You can launch a configuration calibraiton on your own dataset with your own ground truth file. Default settings are valid for screenshots (it seems at least). Be aware that the calibration only calibrate activated algorithms and copy the default configuration for the others.

# Douglas Quaid calibration from sampled dataset and ground truth

python3 ./threshold_calibrator.py from_cmd_args -s ./../../../SAMPLED -gt ./../../../SAMPLED_dict.json -d ./

python3 ./threshold_calibrator.py -s ./../../../SAMPLED/ -gt ./../../../SAMPLED_dict.json -d ./RESULTS/ from_cmd_args -AFPR 0.1 -AFNR 0.1

# Only for activated algorithms in configuration file ! 

After calibration, you have to manually copy values from one file to the configuration file used by the server. thresholds are the most important thing to copy.

# Transfer of configuration
Copy paste

You can extract the similarity graph (the graph of distances between added pictures) from Douglas-Quaid. It could be useful to load it into VisJS to have a broad overview of what the quality of the library is. You can provide a ground truth file to get a quality evaluation of the extract graph. The mapping file is the mapping of original names to uuid given by the server to pictures sent. It is created at adding time and needed for every other extraction if you want the original name to be displayed in output's files. (and so being able to load the pictures in VisJS). Loadable in VisJS.

# Similarity graph

# TODO : NO GROUND TRUTH ? 
python3 ./EvaluationTools/SimilarityGraphExtractor/similarity_graph_extractor.py -h
python3 ./EvaluationTools/SimilarityGraphExtractor/similarity_graph_extractor.py -s SRC -gt GT -d DEST

node server.js -i ./../SAMPLED -t ./TMP -o ./TMP -j ./../douglas-quaid/carlhauser_client/EvaluationTools/SimilarityGraphExtractor/distance_graph.json
node server.js -i ./../SAMPLED -t ./TMP -o ./TMP -j ./../douglas-quaid/carlhauser_client/EvaluationTools/SimilarityGraphExtractor/distance_graph_yes_maybe_no.json

For debugging purposes, you can extract the storage graph. It represents the way all pictures are stored in the database. Loadable in VisJS.

# Storage graph
python3 ./API/cli.py dump -o dbdumpfile.json -m ./mapping.json

You can also launch a scalability test, to see if the operations complexity of the library is linear, surlinear or sublinear. This may take quite some time to compute. Two version are available : one version that evaluates the library as-is (with configuration files) and the one showed in the next code-blocks, which iterates over threshold (between creating a new cluster or putting pictures in the same cluster, for storage only) to compute performances. The last argument is the number of threshold to test. More details in the configuration file in the same folder.

mkdir OUTPUT_SCALABILITY
python3 ./common/Scalability_evaluator/scalability_with_threshold_evaluator.py  -h
python3 ./common/Scalability_evaluator/scalability_with_threshold_evaluator.py -s ./../PHISHING-DATASET/ -d ./OUTPUT_SCALABILITY/ -n 10

If you messed up, you can reset the library : it will flush databases, kill workers, etc. If you hard-stopped the server or filled it with junk, launch this.
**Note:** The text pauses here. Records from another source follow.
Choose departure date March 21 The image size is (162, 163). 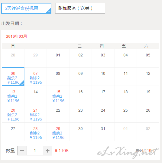coord(36,114)
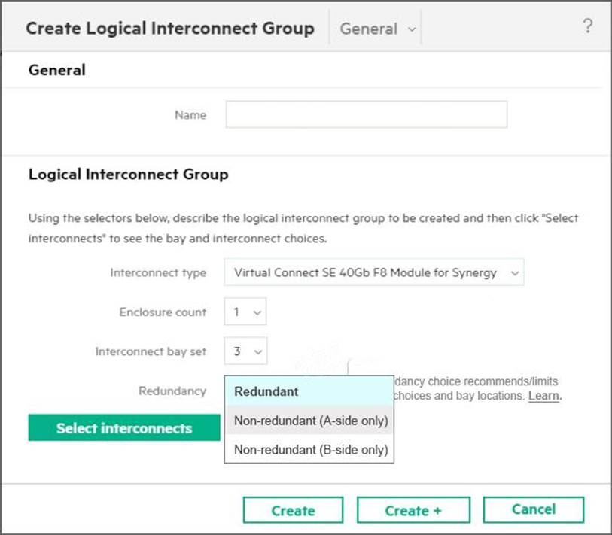612x535 pixels.
Task: Cancel the dialog
Action: 533,509
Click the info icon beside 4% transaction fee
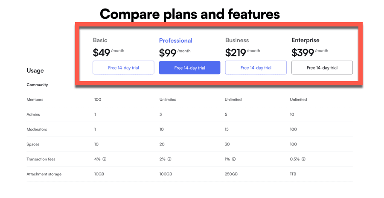This screenshot has width=384, height=198. click(x=105, y=159)
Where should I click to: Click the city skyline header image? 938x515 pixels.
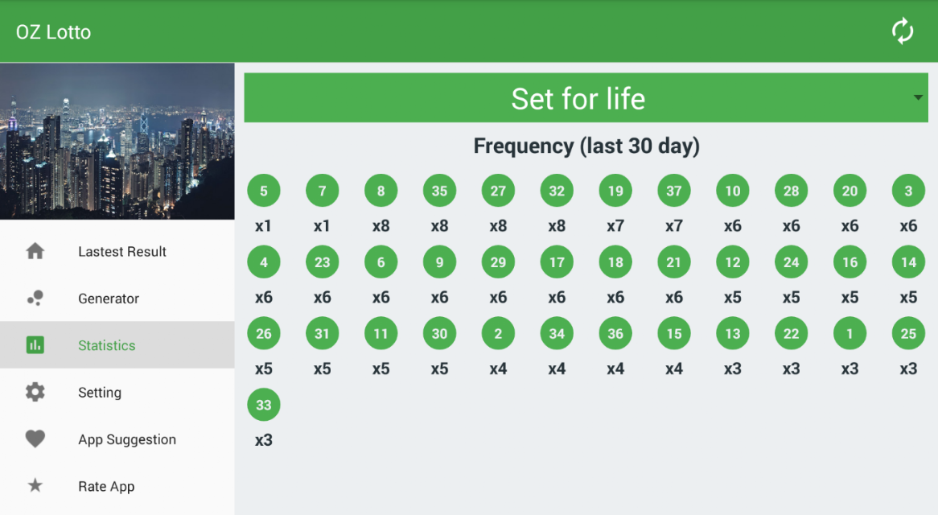click(117, 141)
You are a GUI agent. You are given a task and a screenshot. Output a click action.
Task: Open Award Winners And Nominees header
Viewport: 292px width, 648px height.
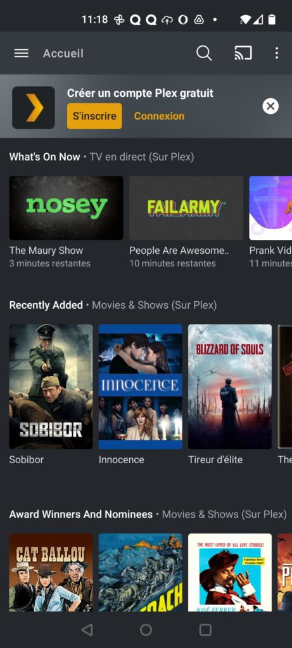click(80, 514)
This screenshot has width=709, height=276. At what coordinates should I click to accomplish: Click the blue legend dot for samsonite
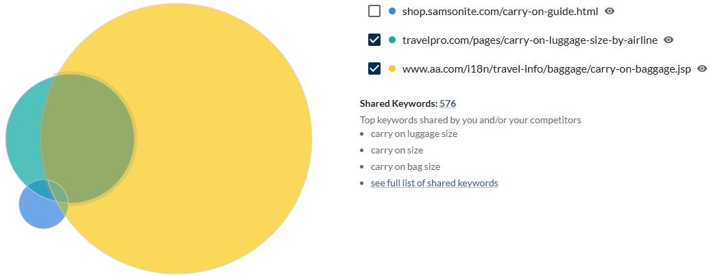point(392,11)
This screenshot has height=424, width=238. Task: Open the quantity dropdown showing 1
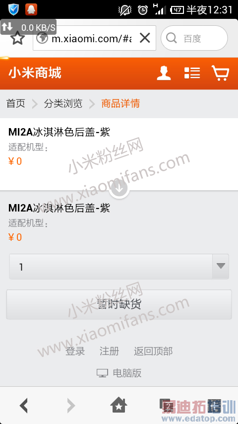tap(119, 267)
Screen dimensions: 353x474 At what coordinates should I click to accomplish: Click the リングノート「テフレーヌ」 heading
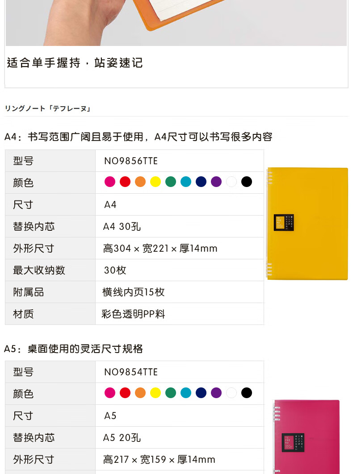pyautogui.click(x=47, y=108)

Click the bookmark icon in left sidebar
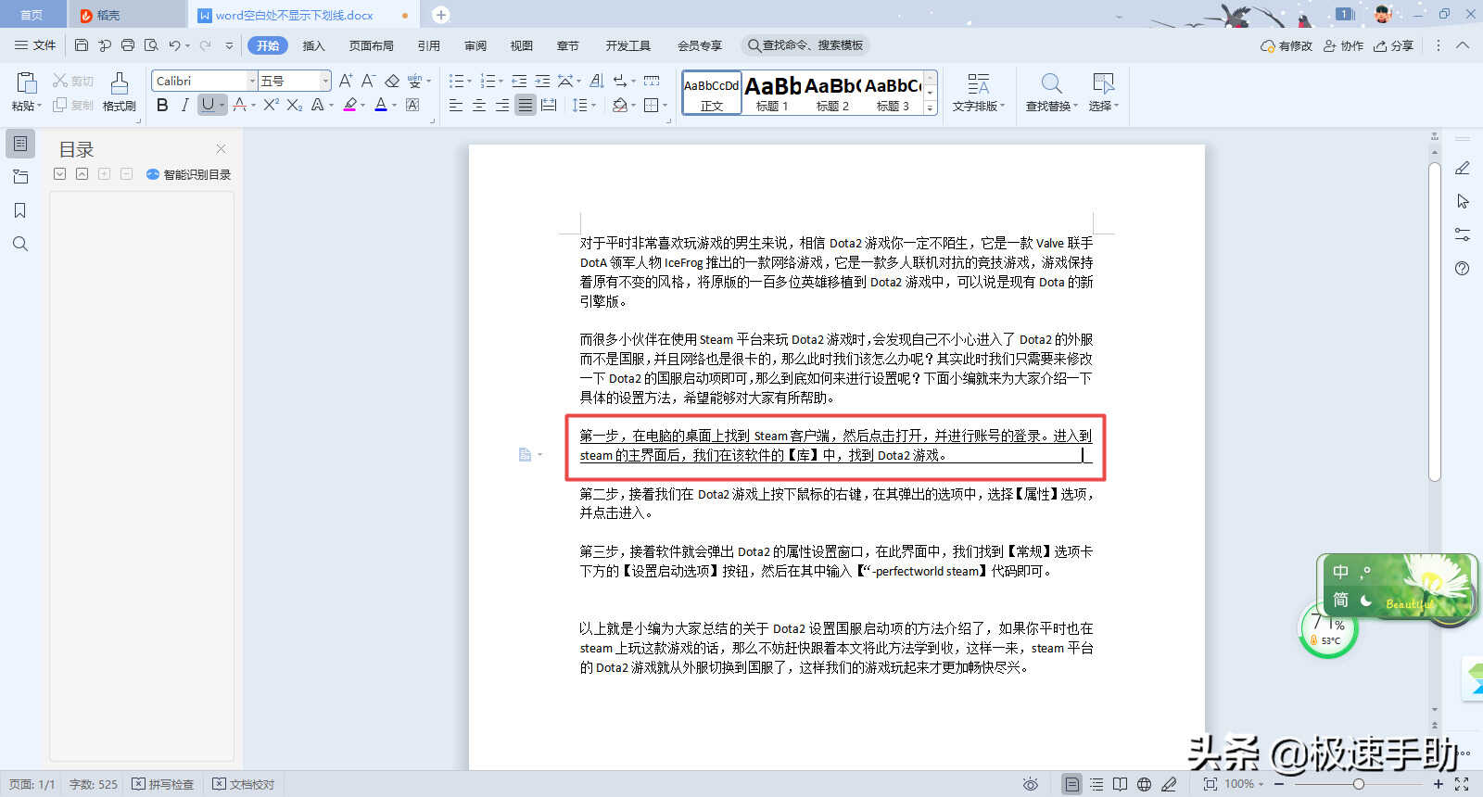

./scripts/wipe_databases.sh 

Running the tests

Please be sure to download tests files before launching tests. Tests are quite long to be performed, and you should do so only for devlopement purposes.

Behind the scene

Current library is a step behind Carl-Hauser (:wink:) for algorithms implementation, but uses :

  • ImageHash Algorithms (A-hash, P-hash, D-hash, W-hash ... )
  • TLSH
  • ORB and ORB BoW

Performance (quality and time) is served by improvements and design choices on top of these algorithms.

One note about ORB and ORB BoW.

ORB algorithm takes a picture, find important/relevant points in this picture (around 500), extract a patch of pixels around each point, and encode each patch into an array of bits. The signification of this array depends on the exact subalgorithm used in this step. When comparing two pictures, ORB algorithm must go through each of their list of array of bits. Therefore, (number of patches per picture)² are needed. The process is quite slow even for comparing only two pictures.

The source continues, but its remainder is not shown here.